§ Task
Put every line of the entries below into a JSON list of strings, one string per line, leaving out blank lines.

§ Raw records
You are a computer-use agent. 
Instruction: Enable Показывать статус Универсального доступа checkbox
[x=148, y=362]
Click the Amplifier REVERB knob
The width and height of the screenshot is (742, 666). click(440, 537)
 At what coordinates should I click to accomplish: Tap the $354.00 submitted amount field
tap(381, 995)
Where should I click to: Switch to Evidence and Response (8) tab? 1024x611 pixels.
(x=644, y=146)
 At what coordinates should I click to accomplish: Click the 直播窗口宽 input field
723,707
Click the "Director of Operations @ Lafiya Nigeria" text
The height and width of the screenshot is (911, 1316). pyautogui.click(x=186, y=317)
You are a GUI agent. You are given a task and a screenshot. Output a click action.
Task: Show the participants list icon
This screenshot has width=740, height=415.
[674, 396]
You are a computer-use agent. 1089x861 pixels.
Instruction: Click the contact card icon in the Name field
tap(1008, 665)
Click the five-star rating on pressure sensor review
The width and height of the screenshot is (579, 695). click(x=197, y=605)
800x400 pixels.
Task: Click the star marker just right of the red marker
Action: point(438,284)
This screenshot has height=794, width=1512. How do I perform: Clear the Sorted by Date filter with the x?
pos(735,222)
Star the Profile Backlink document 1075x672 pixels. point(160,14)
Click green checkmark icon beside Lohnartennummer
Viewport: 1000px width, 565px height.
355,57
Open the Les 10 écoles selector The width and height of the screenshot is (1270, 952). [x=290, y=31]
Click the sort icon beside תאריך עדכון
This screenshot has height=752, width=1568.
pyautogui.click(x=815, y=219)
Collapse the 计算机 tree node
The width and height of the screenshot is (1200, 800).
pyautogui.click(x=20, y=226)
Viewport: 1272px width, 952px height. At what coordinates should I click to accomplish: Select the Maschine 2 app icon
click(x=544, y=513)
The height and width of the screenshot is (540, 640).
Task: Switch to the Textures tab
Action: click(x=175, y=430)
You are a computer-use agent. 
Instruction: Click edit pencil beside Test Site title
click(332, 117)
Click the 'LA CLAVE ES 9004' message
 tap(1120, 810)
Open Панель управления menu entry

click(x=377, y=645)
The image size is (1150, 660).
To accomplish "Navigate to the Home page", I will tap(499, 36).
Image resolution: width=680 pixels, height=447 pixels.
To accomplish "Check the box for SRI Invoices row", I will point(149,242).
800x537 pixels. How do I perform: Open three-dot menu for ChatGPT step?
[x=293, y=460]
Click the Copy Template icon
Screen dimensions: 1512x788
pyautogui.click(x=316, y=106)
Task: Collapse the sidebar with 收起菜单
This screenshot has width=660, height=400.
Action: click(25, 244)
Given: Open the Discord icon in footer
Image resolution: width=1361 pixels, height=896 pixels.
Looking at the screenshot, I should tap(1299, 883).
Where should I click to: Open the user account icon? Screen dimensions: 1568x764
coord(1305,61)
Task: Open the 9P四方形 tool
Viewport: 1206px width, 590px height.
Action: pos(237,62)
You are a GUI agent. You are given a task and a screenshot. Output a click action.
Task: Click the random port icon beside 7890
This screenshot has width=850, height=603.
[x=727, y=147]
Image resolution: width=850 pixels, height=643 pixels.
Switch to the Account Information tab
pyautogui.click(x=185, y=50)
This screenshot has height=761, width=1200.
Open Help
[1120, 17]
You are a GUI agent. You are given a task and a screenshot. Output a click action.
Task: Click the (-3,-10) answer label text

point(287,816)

§ Answer to the exercise
[
  "You are a computer-use agent. ",
  "Instruction: Enable Показывать статус Универсального доступа checkbox",
  "[x=148, y=362]",
  "Click the Amplifier REVERB knob",
  "The width and height of the screenshot is (742, 666). click(440, 537)",
  " At what coordinates should I click to accomplish: Tap the $354.00 submitted amount field",
  "tap(381, 995)",
  "Where should I click to: Switch to Evidence and Response (8) tab? 1024x611 pixels.",
  "(x=644, y=146)",
  " At what coordinates should I click to accomplish: Click the 直播窗口宽 input field",
  "723,707",
  "Click the \"Director of Operations @ Lafiya Nigeria\" text",
  "The height and width of the screenshot is (911, 1316). pyautogui.click(x=186, y=317)",
  "You are a GUI agent. You are given a task and a screenshot. Output a click action.",
  "Task: Show the participants list icon",
  "This screenshot has width=740, height=415.",
  "[674, 396]",
  "You are a computer-use agent. 1089x861 pixels.",
  "Instruction: Click the contact card icon in the Name field",
  "tap(1008, 665)",
  "Click the five-star rating on pressure sensor review",
  "The width and height of the screenshot is (579, 695). click(x=197, y=605)",
  "800x400 pixels.",
  "Task: Click the star marker just right of the red marker",
  "Action: point(438,284)",
  "This screenshot has height=794, width=1512. How do I perform: Clear the Sorted by Date filter with the x?",
  "pos(735,222)",
  "Star the Profile Backlink document 1075x672 pixels. point(160,14)",
  "Click green checkmark icon beside Lohnartennummer",
  "Viewport: 1000px width, 565px height.",
  "355,57",
  "Open the Les 10 écoles selector The width and height of the screenshot is (1270, 952). [x=290, y=31]",
  "Click the sort icon beside תאריך עדכון",
  "This screenshot has height=752, width=1568.",
  "pyautogui.click(x=815, y=219)",
  "Collapse the 计算机 tree node",
  "The width and height of the screenshot is (1200, 800).",
  "pyautogui.click(x=20, y=226)",
  "Viewport: 1272px width, 952px height. At what coordinates should I click to accomplish: Select the Maschine 2 app icon",
  "click(x=544, y=513)",
  "The height and width of the screenshot is (540, 640).",
  "Task: Switch to the Textures tab",
  "Action: click(x=175, y=430)",
  "You are a computer-use agent. ",
  "Instruction: Click edit pencil beside Test Site title",
  "click(332, 117)",
  "Click the 'LA CLAVE ES 9004' message",
  " tap(1120, 810)",
  "Open Панель управления menu entry",
  "click(x=377, y=645)",
  "The image size is (1150, 660).",
  "To accomplish \"Navigate to the Home page\", I will tap(499, 36).",
  "Image resolution: width=680 pixels, height=447 pixels.",
  "To accomplish \"Check the box for SRI Invoices row\", I will point(149,242).",
  "800x537 pixels. How do I perform: Open three-dot menu for ChatGPT step?",
  "[x=293, y=460]",
  "Click the Copy Template icon",
  "Screen dimensions: 1512x788",
  "pyautogui.click(x=316, y=106)",
  "Task: Collapse the sidebar with 收起菜单",
  "This screenshot has width=660, height=400.",
  "Action: click(25, 244)",
  "Given: Open the Discord icon in footer",
  "Image resolution: width=1361 pixels, height=896 pixels.",
  "Looking at the screenshot, I should tap(1299, 883).",
  "Where should I click to: Open the user account icon? Screen dimensions: 1568x764",
  "coord(1305,61)",
  "Task: Open the 9P四方形 tool",
  "Viewport: 1206px width, 590px height.",
  "Action: pos(237,62)",
  "You are a GUI agent. You are given a task and a screenshot. Output a click action.",
  "Task: Click the random port icon beside 7890",
  "This screenshot has width=850, height=603.",
  "[x=727, y=147]",
  "Image resolution: width=850 pixels, height=643 pixels.",
  "Switch to the Account Information tab",
  "pyautogui.click(x=185, y=50)",
  "This screenshot has height=761, width=1200.",
  "Open Help",
  "[1120, 17]",
  "You are a GUI agent. You are given a task and a screenshot. Output a click action.",
  "Task: Click the (-3,-10) answer label text",
  "point(287,816)"
]